Eating breakfast regularly and including large amounts of dietary fibre reduces the risk of both overall and cardiovascular mortality.
Breakfast (BF) is often cited as the most important meal of the day and there are numerous studies indicating positive health benefits among those who regularly eat BF compared to non-breakfast eaters. For instance evidence suggests that not eating breakfast is associated with worse health outcomes including an increased risk of heart disease, a 21% higher risk of developing type 2 diabetes and a greater risk of all-cause mortality. Nevertheless, while these data are relatively consistent, less is known about whether any specific BF foods or components of food, are linked to a lower mortality and a reduced risk of cardiovascular events. One dietary component that is present in common BF foods such as oatmeal, fruit and cereals, is fibre. Furthermore, a recent umbrella review of prospective observational studies concluded that higher fibre intake appears to positively impact on not only cardiovascular disease but overall mortality.
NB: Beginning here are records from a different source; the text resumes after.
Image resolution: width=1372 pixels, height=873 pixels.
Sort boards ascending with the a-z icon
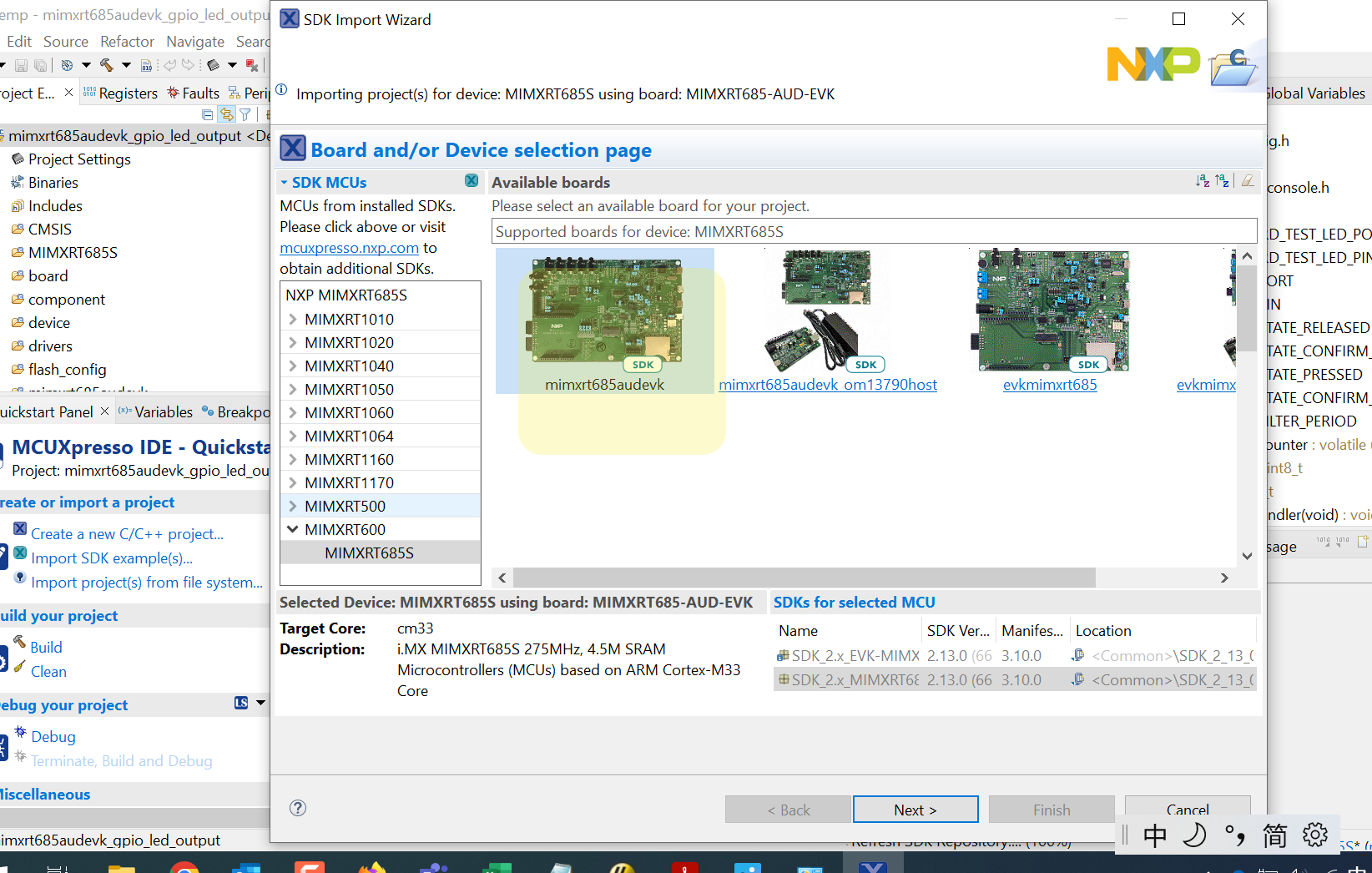tap(1203, 180)
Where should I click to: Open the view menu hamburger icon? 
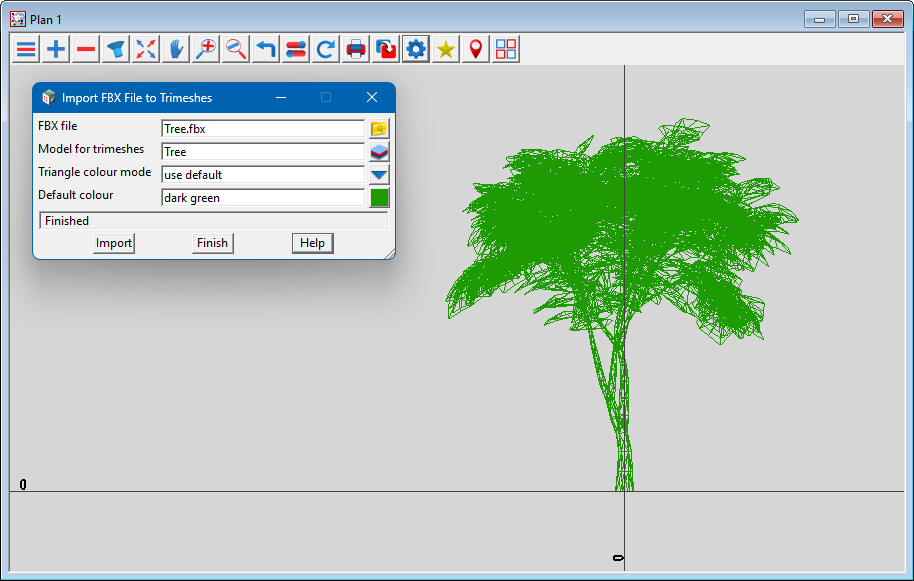26,49
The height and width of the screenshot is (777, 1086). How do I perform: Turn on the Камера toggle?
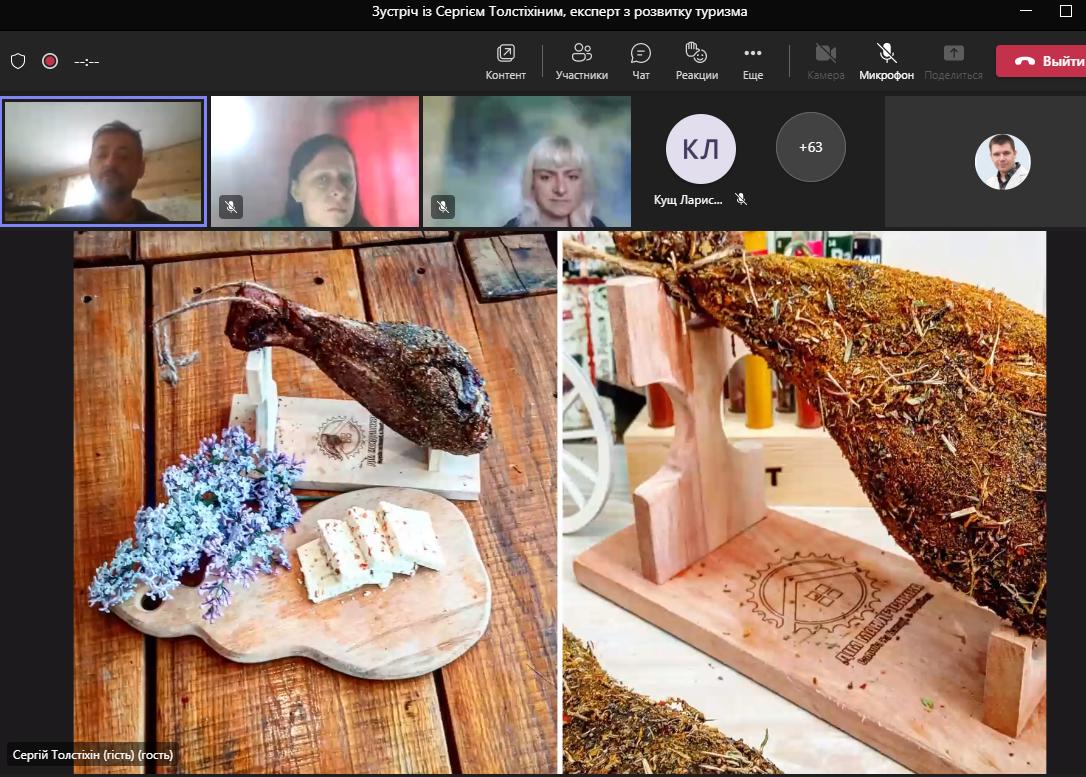click(x=825, y=61)
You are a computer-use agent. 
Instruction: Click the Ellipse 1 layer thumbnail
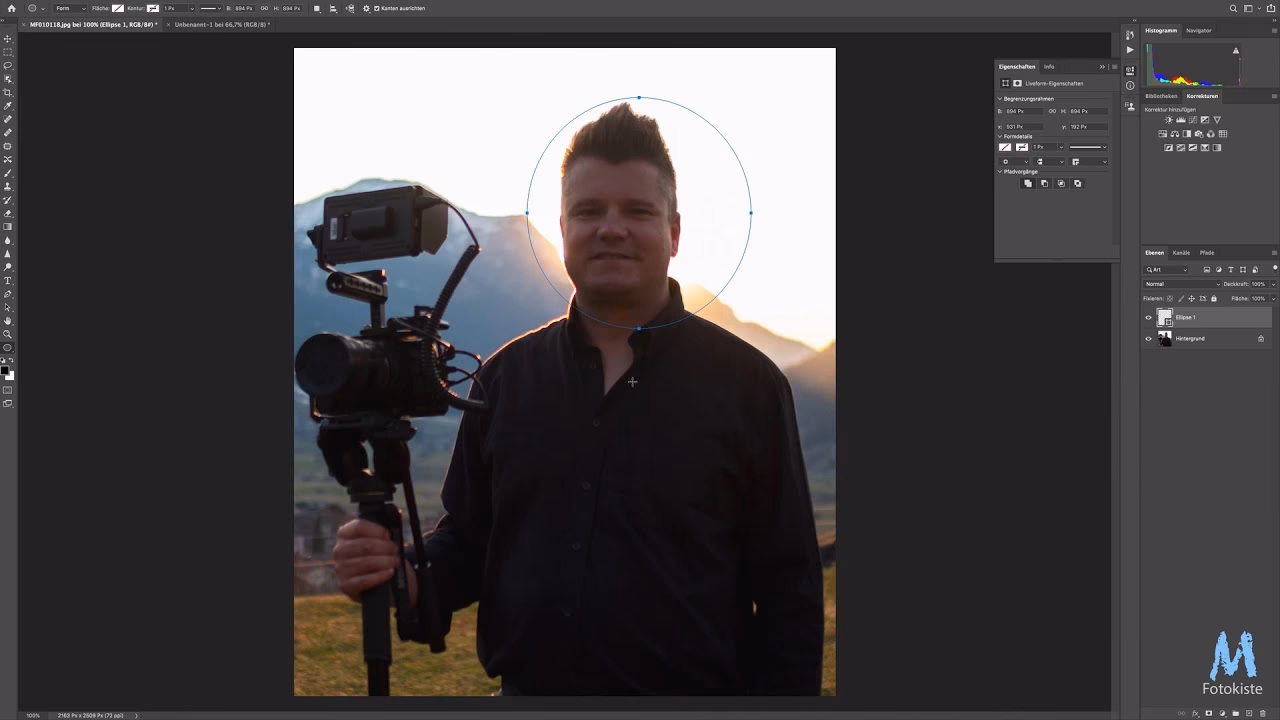tap(1165, 317)
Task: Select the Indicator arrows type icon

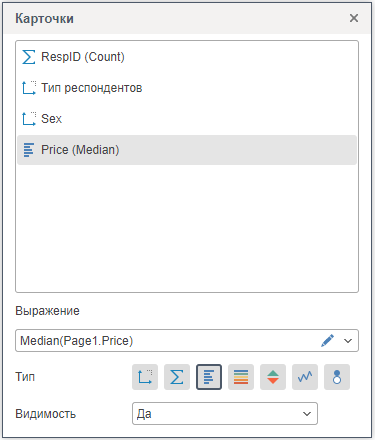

This led a team from the Department of Family Medicine, West Virginia University School of Medicine, West Virginia, US, to wonder if there was an important association between BF, dietary fibre and mortality. The team used the National Health and Nutrition Examination Survey (NHANES) dataset and included individuals aged 40 years and over who self-reported on dietary intake between 1999 and 2002. To determine survival information, the team used a 2015 database which provided mortality follow-up details from the NHANES study. Using the NHANES data, the researchers included those who self-reported as BF eaters and based on the foods eaten, categorised dietary fibre intake as high (> 25 g/day) and low (< 25 g/day). Since hypertension, diabetes and cardiovascular disease can all negatively impact on mortality, the analysis included these three factors as covariates. The study’s primary outcomes were all-cause and cardiovascular disease (CVD) mortality and the team included a cohort of non-breakfast eaters which served as a control group.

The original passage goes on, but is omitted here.